Ale Wouj! Ale Nwa! : Le Combat de Coq, Un Héritage Vivant de la Culture Haïtienne
Le combat de coq est profondément ancré dans la culture haïtienne. Alors que certaines îles des Caraïbes abandonnent progressivement cette tradition populaire au profit des jeux vidéo, en Haïti, elle continue de captiver les esprits, à la fois comme loisir et comme activité économique.
S’il existe depuis deux siècles une tradition des jeux en Haïti, le combat de coq figure parmi les plus anciens. D’ailleurs, le célèbre roman créole de Frankétienne, publié en 1975 et intitulé DEZAFI, tire son nom du jargon du combat et en fait un témoignage au symbolisme extrêmement riche. Introduit aux Antilles par les Espagnols au XVIIᵉ siècle, tant comme oiseau de combat que comme volaille domestique, le coq demeure un héritage colonial doté d’une discipline qui lui est propre. Cette discipline consiste à opposer deux coqs spécialement préparés dans une arène appelée gallodrome, un spectacle que l’on retrouve un peu partout dans la Caraïbe. Cependant, il ne porte pas le même nom dans les différentes îles : aux Antilles (Martinique, Guadeloupe, Porto Rico), on l’appelle Pitt, à La Réunion, Rond, et en République dominicaine, Gallera. En Haïti, on parle de Gaguère, un espace structuré réunissant un juge, des amateurs de coqs, des éleveurs et des spectateurs formant une véritable communauté où le coq suscite toujours de l’enthousiasme.

Énoncé 1 —
Répondez aux questions suivantes à l'aide du texte sur le combat de coq.
(a) En quelle année le roman DEZAFI a-t-il été publié ?
(b) Par qui le coq a-t-il été introduit aux Antilles ?
(c) Au profit de quoi certaines îles des Caraïbes abandonnent-elles progressivement cette tradition ?
Énoncé 2 —
Reprenez le passage du texte sur le combat de coq qui s'ouvre sur les mots « Ale Wouj! Ale » et se clôt sur « comme activité économique. », en changeant « loisir » en « divertissement ».
Énoncé 3 —
Poursuivez le texte sur le combat de coq à partir de l'endroit où il s'arrête.

Section des données —
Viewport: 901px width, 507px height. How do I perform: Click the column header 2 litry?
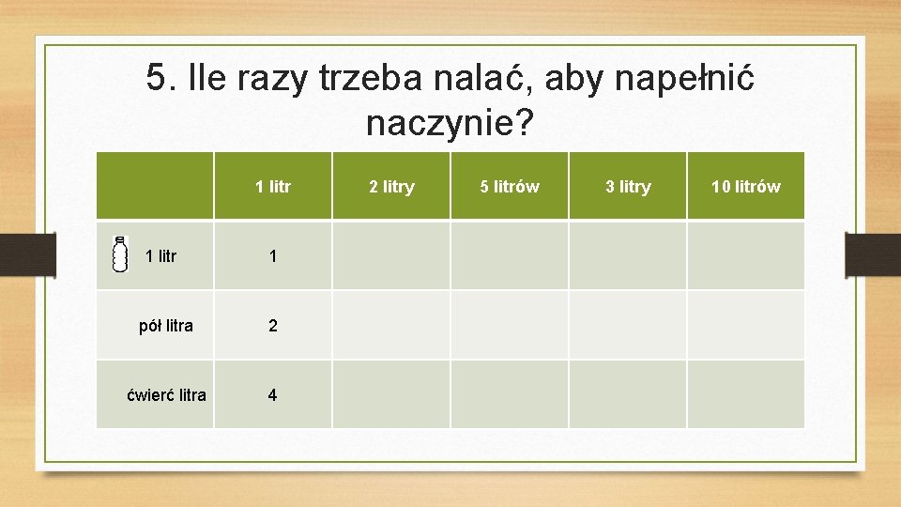click(391, 187)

Réponse rédigée 1 —
(a) En 1975.
(b) Par les Espagnols, au XVIIᵉ siècle.
(c) Au profit des jeux vidéo.

Réponse rédigée 2 —
Ale Wouj! Ale Nwa! : Le Combat de Coq, Un Héritage Vivant de la Culture Haïtienne
Le combat de coq est profondément ancré dans la culture haïtienne. Alors que certaines îles des Caraïbes abandonnent progressivement cette tradition populaire au profit des jeux vidéo, en Haïti, elle continue de captiver les esprits, à la fois comme divertissement et comme activité économique.

Réponse rédigée 3 —
« L’engouement pour cette discipline est tel qu’en 2011, plusieurs associations d’amateurs de coqs ont vu le jour, notamment l’Association Nationale des Gaguères (AGN) et l’Association des Éleveurs de Coqs de Combat (ASECOC) », explique Ronald Mercure, président de l’ASECOC, qui regroupe les amateurs de Pétion-Ville jusqu’au bas de Delmas. Il ajoute que « des principes sont établis pour réglementer cette discipline, afin d’éviter les conflits et de contraindre les amateurs à respecter les normes établies. Selon la gravité d’une infraction commise, un amateur peut être radié du groupe en fonction des règlements en vigueur. Bien qu’il s’agisse d’un divertissement, il doit être encadré par l’ordre et la discipline », conclut-il.
Bien que les règles varient selon les régions, cette tradition populaire s’accompagne de nombreux éléments qui la transforment en un véritable marché, régi par ses propres lois, coutumes et enjeux.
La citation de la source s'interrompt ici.